● **Data section**:
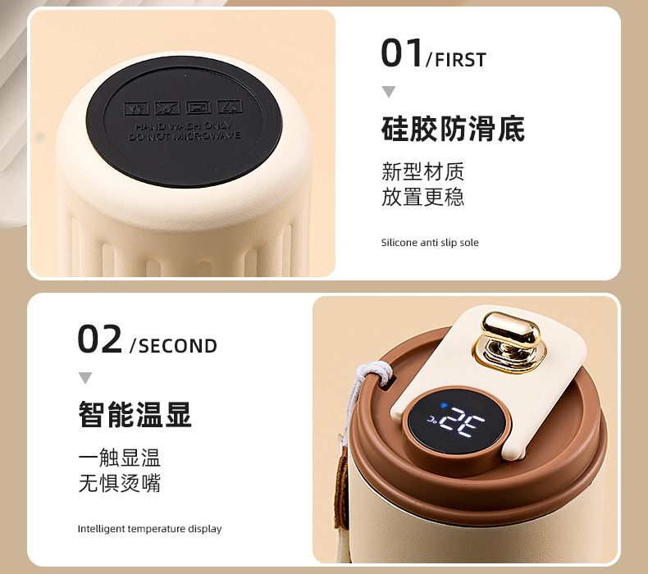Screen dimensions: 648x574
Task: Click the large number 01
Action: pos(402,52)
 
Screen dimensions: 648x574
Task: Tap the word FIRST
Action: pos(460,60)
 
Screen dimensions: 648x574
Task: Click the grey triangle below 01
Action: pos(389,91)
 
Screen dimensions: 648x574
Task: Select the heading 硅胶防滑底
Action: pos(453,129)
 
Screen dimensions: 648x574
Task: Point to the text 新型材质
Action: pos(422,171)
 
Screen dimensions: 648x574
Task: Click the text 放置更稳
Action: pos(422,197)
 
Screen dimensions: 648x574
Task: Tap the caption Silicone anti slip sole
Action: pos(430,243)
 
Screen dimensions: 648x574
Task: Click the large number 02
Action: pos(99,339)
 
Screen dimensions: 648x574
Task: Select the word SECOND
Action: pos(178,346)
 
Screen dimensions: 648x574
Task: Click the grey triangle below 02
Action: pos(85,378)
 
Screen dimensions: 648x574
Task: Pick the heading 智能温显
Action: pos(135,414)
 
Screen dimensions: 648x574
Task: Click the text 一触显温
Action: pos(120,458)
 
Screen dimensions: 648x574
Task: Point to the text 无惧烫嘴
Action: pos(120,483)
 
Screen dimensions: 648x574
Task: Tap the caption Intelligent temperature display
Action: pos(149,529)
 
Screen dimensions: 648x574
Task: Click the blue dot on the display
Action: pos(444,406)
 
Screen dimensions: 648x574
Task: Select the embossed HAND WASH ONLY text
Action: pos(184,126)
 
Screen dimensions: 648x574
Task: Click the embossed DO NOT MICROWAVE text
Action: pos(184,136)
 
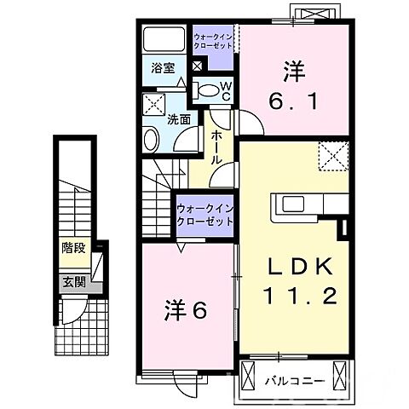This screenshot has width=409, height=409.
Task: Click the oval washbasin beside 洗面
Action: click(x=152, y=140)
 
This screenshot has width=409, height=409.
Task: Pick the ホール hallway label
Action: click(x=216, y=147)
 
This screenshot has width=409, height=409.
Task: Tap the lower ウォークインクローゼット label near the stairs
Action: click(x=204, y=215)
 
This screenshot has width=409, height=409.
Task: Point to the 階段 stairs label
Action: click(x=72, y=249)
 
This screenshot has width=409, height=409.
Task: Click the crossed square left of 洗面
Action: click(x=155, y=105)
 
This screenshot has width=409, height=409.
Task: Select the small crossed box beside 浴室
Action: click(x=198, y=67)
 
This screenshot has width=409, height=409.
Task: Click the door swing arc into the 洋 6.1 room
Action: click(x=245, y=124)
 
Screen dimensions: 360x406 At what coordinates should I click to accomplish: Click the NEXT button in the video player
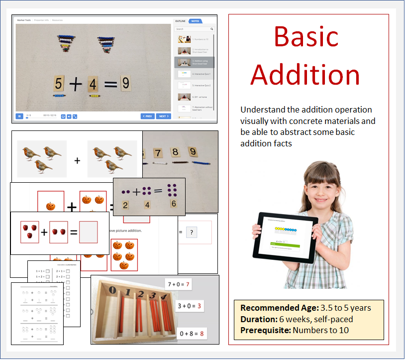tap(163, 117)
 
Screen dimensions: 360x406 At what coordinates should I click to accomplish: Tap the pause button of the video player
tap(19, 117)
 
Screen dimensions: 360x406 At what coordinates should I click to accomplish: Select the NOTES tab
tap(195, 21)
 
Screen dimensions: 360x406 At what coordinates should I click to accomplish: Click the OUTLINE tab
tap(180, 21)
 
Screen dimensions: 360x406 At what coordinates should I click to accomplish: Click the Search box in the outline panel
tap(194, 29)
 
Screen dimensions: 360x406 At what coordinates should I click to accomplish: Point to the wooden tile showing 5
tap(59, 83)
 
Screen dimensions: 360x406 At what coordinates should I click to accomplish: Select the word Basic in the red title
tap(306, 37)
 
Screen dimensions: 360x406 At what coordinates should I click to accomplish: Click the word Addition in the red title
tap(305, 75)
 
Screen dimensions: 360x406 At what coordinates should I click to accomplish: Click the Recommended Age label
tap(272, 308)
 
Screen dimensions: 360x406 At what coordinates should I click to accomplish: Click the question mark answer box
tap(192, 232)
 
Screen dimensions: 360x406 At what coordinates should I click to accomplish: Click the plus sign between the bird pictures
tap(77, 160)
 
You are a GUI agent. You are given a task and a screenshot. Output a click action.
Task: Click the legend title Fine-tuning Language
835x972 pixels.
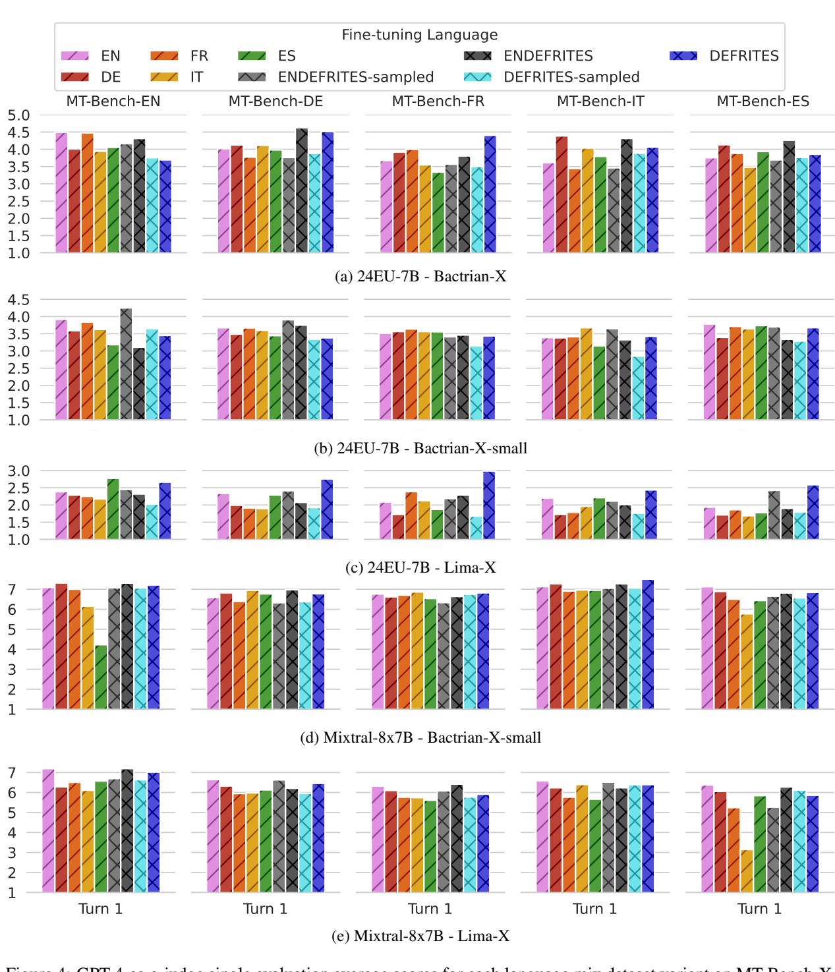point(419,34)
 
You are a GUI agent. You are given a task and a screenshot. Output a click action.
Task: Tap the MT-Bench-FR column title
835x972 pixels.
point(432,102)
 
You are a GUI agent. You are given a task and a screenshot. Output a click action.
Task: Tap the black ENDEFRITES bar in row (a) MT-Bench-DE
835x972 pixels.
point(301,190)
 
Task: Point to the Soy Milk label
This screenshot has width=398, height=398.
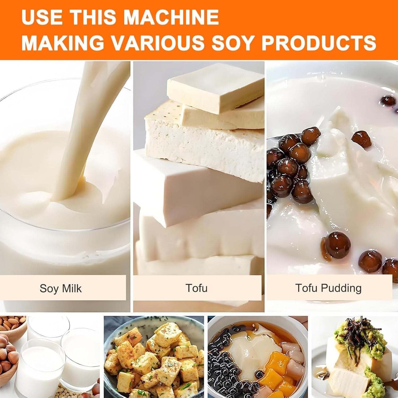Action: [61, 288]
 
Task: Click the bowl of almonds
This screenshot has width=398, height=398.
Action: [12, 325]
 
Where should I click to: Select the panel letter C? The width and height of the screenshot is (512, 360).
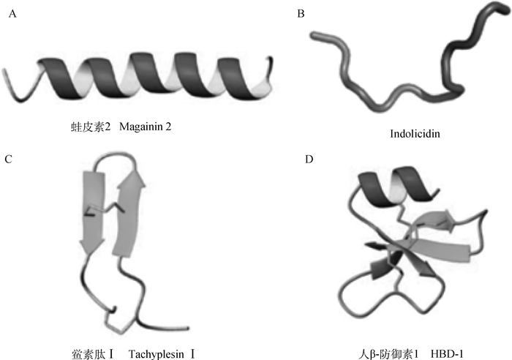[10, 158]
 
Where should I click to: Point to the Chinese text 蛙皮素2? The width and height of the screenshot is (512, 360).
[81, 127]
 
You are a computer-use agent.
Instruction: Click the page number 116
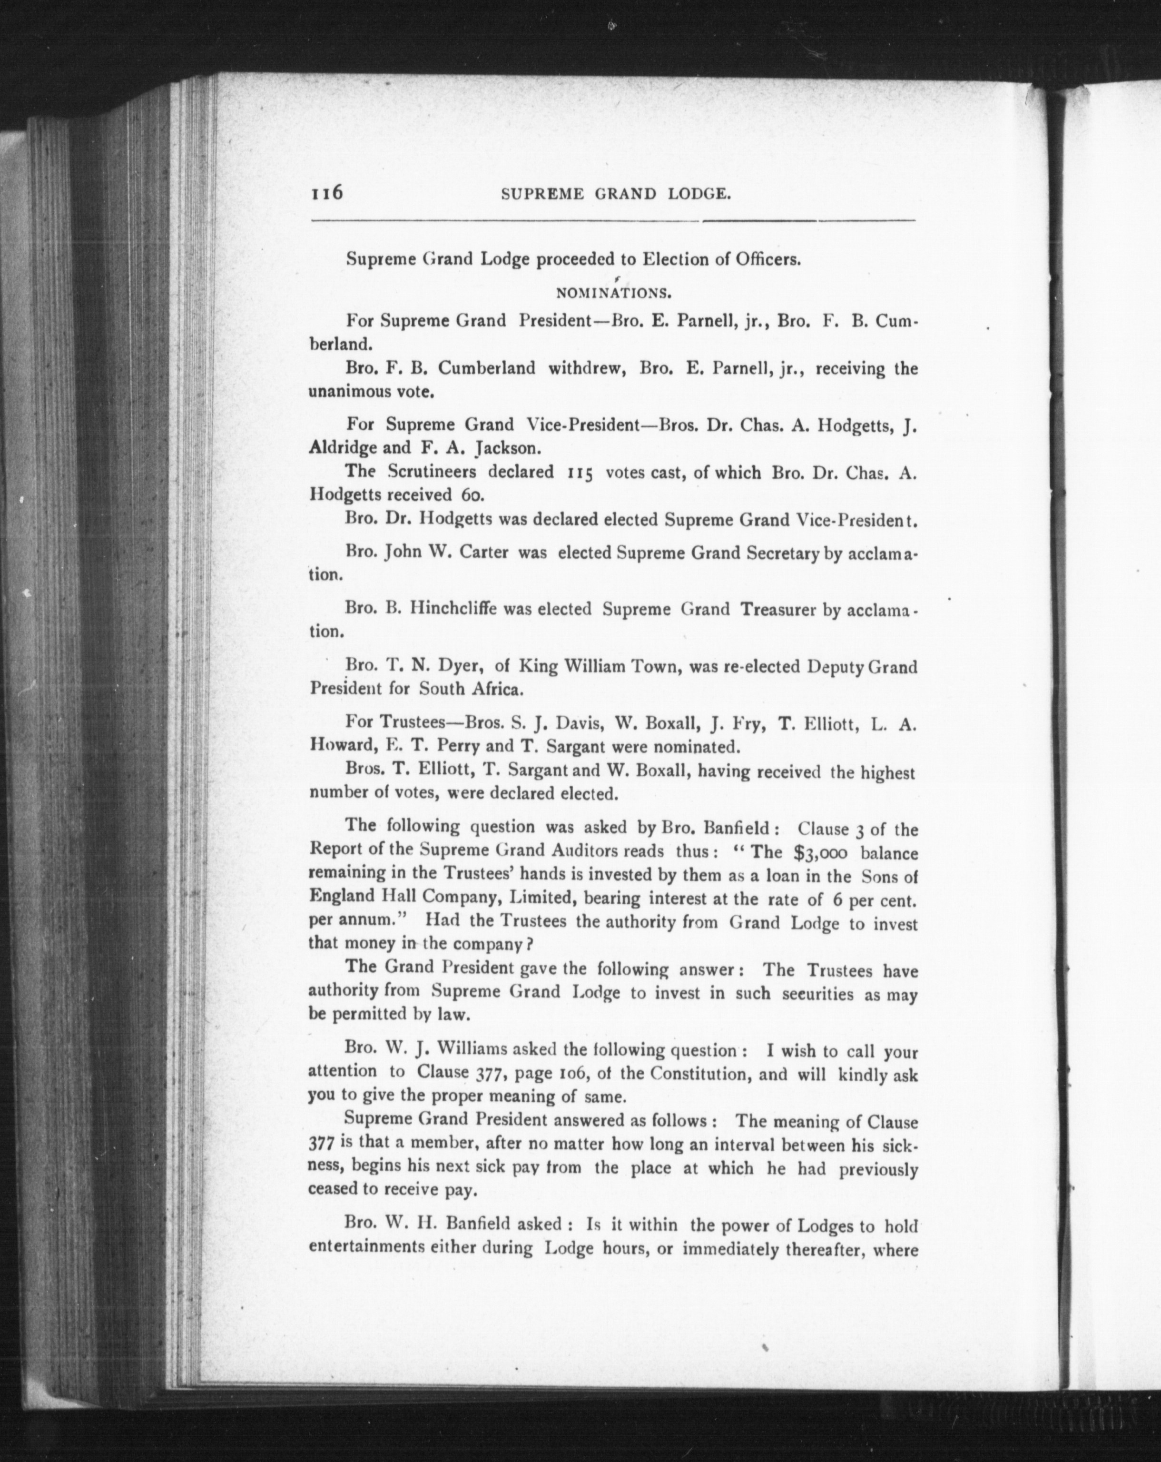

● **What is being asked**: Write out every entry above again, word for word, without the pictures.

● **Response**:
Screen dimensions: 648x574
Task: Click the large number 01
Action: pos(402,52)
 
Screen dimensions: 648x574
Task: Tap the word FIRST
Action: pos(460,60)
 
Screen dimensions: 648x574
Task: Click the grey triangle below 01
Action: pos(389,91)
 
Screen dimensions: 648x574
Task: Select the heading 硅胶防滑底
Action: pos(453,129)
 
Screen dimensions: 648x574
Task: Point to the text 新型材质
Action: pos(422,171)
 
Screen dimensions: 648x574
Task: Click the text 放置更稳
Action: pos(422,197)
 
Screen dimensions: 648x574
Task: Tap the caption Silicone anti slip sole
Action: pos(430,243)
 
Screen dimensions: 648x574
Task: Click the large number 02
Action: pos(99,339)
 
Screen dimensions: 648x574
Task: Select the word SECOND
Action: pos(178,346)
 
Screen dimensions: 648x574
Task: Click the grey triangle below 02
Action: pos(85,378)
 
Screen dimensions: 648x574
Task: Pick the heading 智能温显
Action: pos(135,414)
 
Screen dimensions: 648x574
Task: Click the text 一触显温
Action: pos(120,458)
 
Screen dimensions: 648x574
Task: Point to the text 无惧烫嘴
Action: pos(120,483)
 
Screen dimensions: 648x574
Task: Tap the caption Intelligent temperature display
Action: pos(149,529)
 
Screen dimensions: 648x574
Task: Click the blue dot on the display
Action: pos(444,406)
 
Screen dimensions: 648x574
Task: Select the embossed HAND WASH ONLY text
Action: pos(184,126)
 
Screen dimensions: 648x574
Task: Click the embossed DO NOT MICROWAVE text
Action: pos(184,136)
 
This screenshot has width=409, height=409.
Task: Click the oval washbasin beside 洗面
Action: click(x=152, y=140)
 
This screenshot has width=409, height=409.
Task: Pick the ホール hallway label
Action: click(x=216, y=147)
 
This screenshot has width=409, height=409.
Task: Tap the lower ウォークインクローゼット label near the stairs
Action: click(x=204, y=215)
 
This screenshot has width=409, height=409.
Task: Point to the 階段 stairs label
Action: click(x=72, y=249)
 
This screenshot has width=409, height=409.
Task: Click the crossed square left of 洗面
Action: click(x=155, y=105)
 
This screenshot has width=409, height=409.
Task: Select the small crossed box beside 浴室
Action: click(x=198, y=67)
 
This screenshot has width=409, height=409.
Task: Click the door swing arc into the 洋 6.1 room
Action: click(x=245, y=124)
 
Screen dimensions: 360x406 At what coordinates should I click to accomplish: Click the NEXT button in the video player
tap(163, 117)
 
Screen dimensions: 360x406 At what coordinates should I click to accomplish: Tap the pause button of the video player
tap(19, 117)
 
Screen dimensions: 360x406 At what coordinates should I click to accomplish: Select the NOTES tab
tap(195, 21)
 
Screen dimensions: 360x406 At what coordinates should I click to accomplish: Click the OUTLINE tab
tap(180, 21)
 
Screen dimensions: 360x406 At what coordinates should I click to accomplish: Click the Search box in the outline panel
tap(194, 29)
 
Screen dimensions: 360x406 At what coordinates should I click to accomplish: Point to the wooden tile showing 5
tap(59, 83)
 
Screen dimensions: 360x406 At what coordinates should I click to accomplish: Select the word Basic in the red title
tap(306, 37)
 
Screen dimensions: 360x406 At what coordinates should I click to accomplish: Click the word Addition in the red title
tap(305, 75)
 
Screen dimensions: 360x406 At what coordinates should I click to accomplish: Click the Recommended Age label
tap(272, 308)
 
Screen dimensions: 360x406 At what coordinates should I click to accomplish: Click the question mark answer box
tap(192, 232)
 
Screen dimensions: 360x406 At what coordinates should I click to accomplish: Click the plus sign between the bird pictures
tap(77, 160)
 
You are a GUI agent. You are given a task and a screenshot. Output a click action.
Task: Click the legend title Fine-tuning Language
835x972 pixels.
point(419,34)
 
You are a GUI agent. You are given a task and a screenshot. Output a click action.
Task: Tap the MT-Bench-FR column title
835x972 pixels.
point(432,102)
 
You are a GUI agent. You are given a task and a screenshot. Output a click action.
Task: Tap the black ENDEFRITES bar in row (a) MT-Bench-DE
835x972 pixels.
point(301,190)
 
Task: Point to the Soy Milk label
This screenshot has width=398, height=398.
Action: [61, 288]
 
Task: Click the bowl of almonds
This screenshot has width=398, height=398.
Action: [12, 325]
 
Where should I click to: Select the panel letter C? The width and height of the screenshot is (512, 360).
[10, 158]
 
Where should I click to: Point to the Chinese text 蛙皮素2? The width and height of the screenshot is (512, 360).
[81, 127]
 
You are a computer-use agent.
Instruction: Click the page number 116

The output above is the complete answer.